# YOUR OBJECTIVE:
From the entries below, copy exactly the lines from the one that contains "Februar 2016 (25, 2101)" through the one that contains "April 2012 (21, 2198)", both included, and only those.

# EXTRACTED DATA:
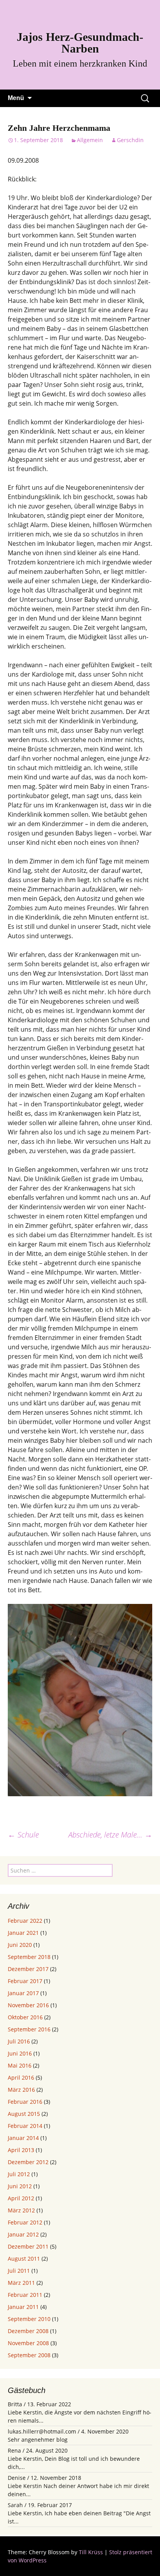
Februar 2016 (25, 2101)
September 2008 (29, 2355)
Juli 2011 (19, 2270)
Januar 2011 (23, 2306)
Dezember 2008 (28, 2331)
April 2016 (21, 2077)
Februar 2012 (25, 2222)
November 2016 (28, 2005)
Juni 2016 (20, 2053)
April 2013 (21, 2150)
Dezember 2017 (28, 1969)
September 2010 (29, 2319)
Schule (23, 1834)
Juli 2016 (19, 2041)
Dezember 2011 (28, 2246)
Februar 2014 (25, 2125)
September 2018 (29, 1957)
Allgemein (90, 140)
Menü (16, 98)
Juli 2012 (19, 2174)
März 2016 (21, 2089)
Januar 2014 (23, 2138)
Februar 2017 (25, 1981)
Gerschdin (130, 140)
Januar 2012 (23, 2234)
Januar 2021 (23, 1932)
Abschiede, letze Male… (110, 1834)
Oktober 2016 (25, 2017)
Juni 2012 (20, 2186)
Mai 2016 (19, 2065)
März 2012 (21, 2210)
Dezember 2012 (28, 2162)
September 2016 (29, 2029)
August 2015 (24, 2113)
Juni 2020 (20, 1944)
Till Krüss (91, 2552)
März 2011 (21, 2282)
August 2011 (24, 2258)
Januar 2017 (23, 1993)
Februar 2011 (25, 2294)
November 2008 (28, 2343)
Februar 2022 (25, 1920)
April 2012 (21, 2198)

...

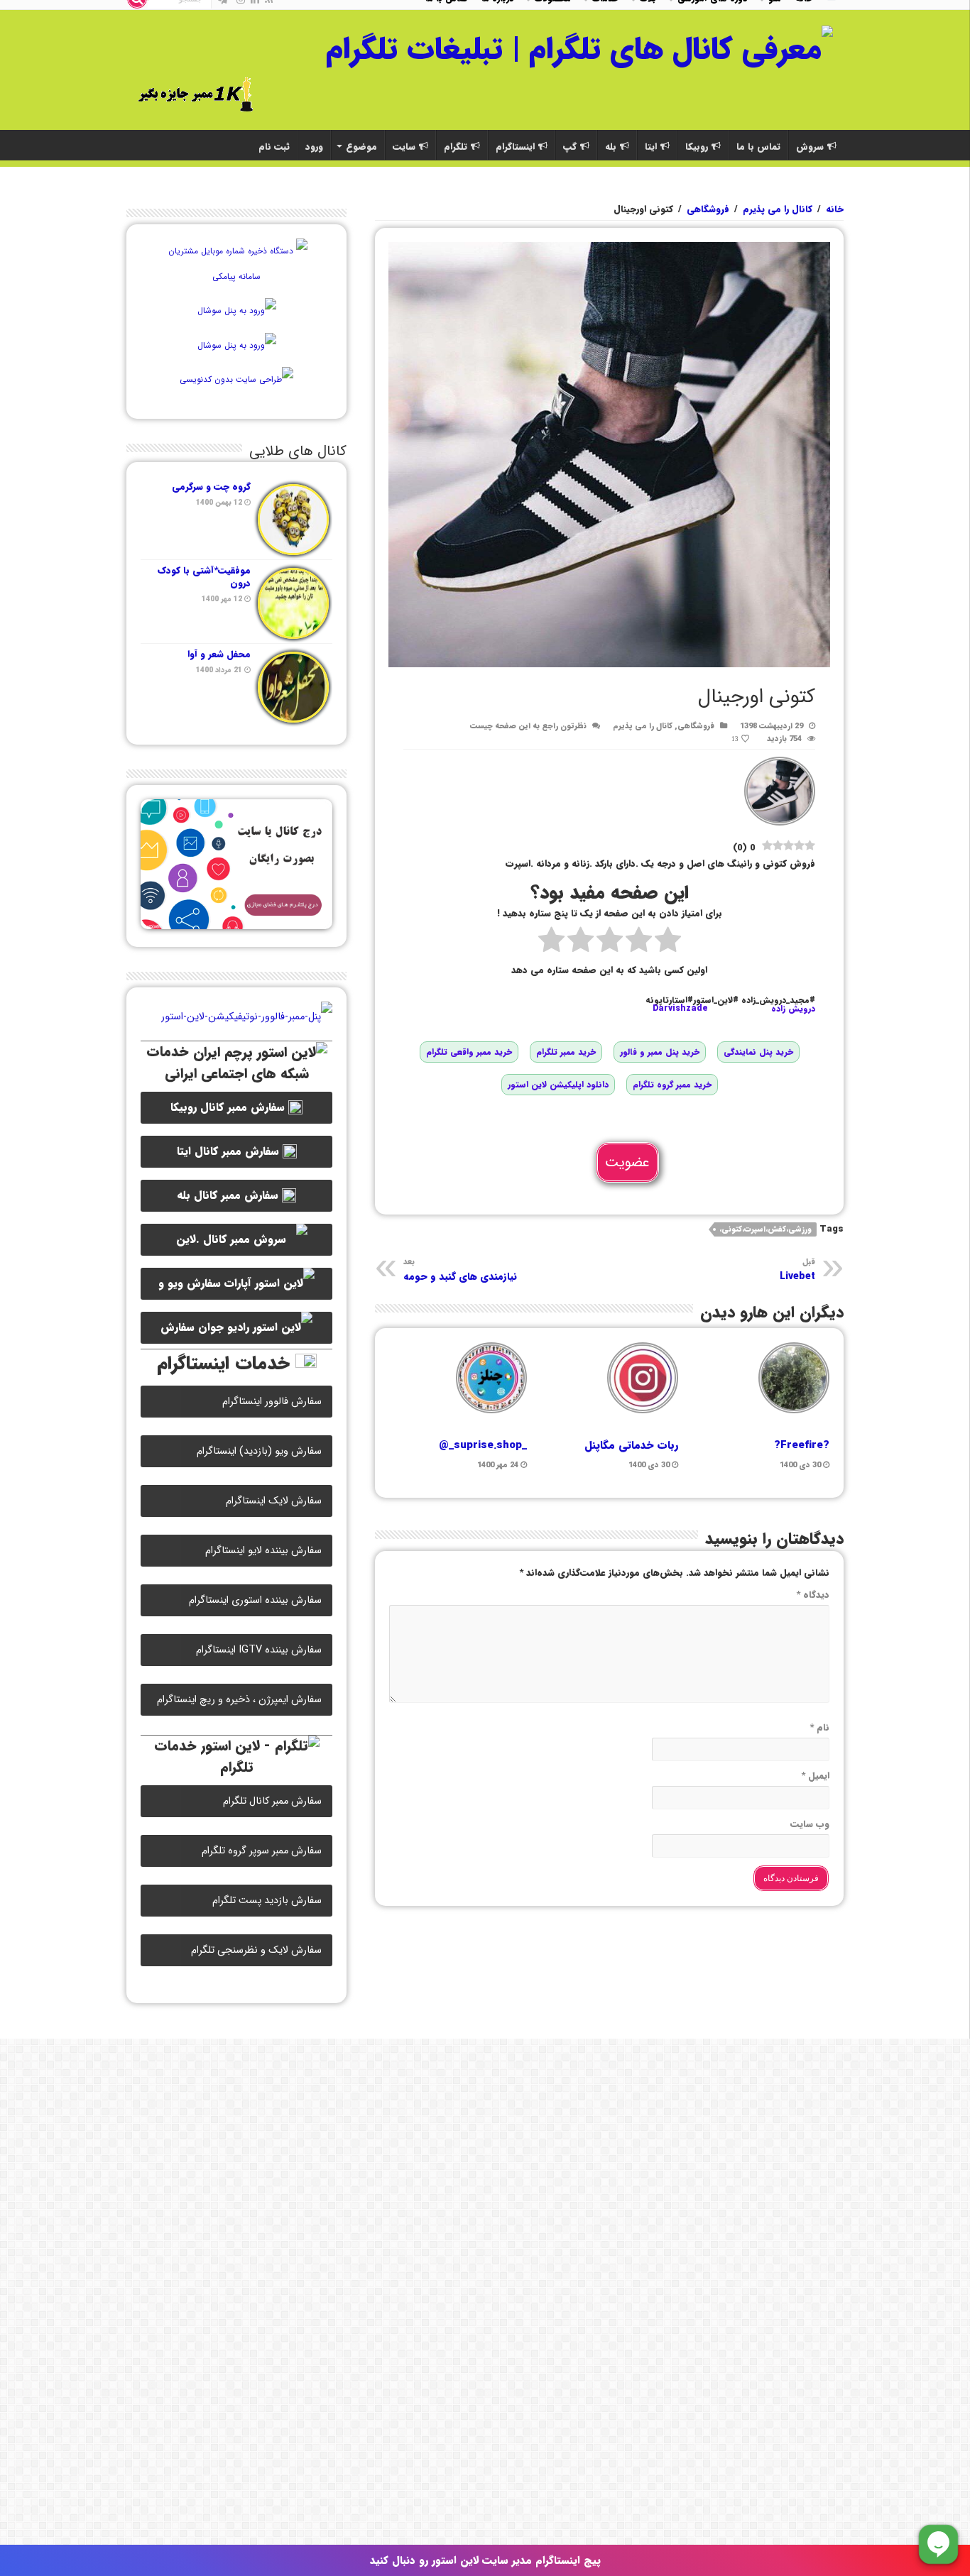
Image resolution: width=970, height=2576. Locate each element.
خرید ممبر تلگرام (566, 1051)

# EXERCISE OUTPUT:
Februar 2016 (25, 2101)
September 2008 (29, 2355)
Juli 2011 (19, 2270)
Januar 2011 (23, 2306)
Dezember 2008 (28, 2331)
April 2016 (21, 2077)
Februar 2012 (25, 2222)
November 2016 (28, 2005)
Juni 2016 (20, 2053)
April 2013 (21, 2150)
Dezember 2017 (28, 1969)
September 2010 (29, 2319)
Schule (23, 1834)
Juli 2016 (19, 2041)
Dezember 2011 (28, 2246)
Februar 2014 (25, 2125)
September 2018 (29, 1957)
Allgemein (90, 140)
Menü (16, 98)
Juli 2012 (19, 2174)
März 2016 (21, 2089)
Januar 2014 (23, 2138)
Februar 2017 (25, 1981)
Gerschdin (130, 140)
Januar 2012 (23, 2234)
Januar 2021 (23, 1932)
Abschiede, letze Male… (110, 1834)
Oktober 2016 (25, 2017)
Juni 2012 (20, 2186)
Mai 2016 (19, 2065)
März 2012 (21, 2210)
Dezember 2012 (28, 2162)
September 2016 (29, 2029)
August 2015 (24, 2113)
Juni 2020 (20, 1944)
Till Krüss (91, 2552)
März 2011 (21, 2282)
August 2011 (24, 2258)
Januar 2017 (23, 1993)
Februar 2011 (25, 2294)
November 2008 (28, 2343)
Februar 2022 (25, 1920)
April 2012 (21, 2198)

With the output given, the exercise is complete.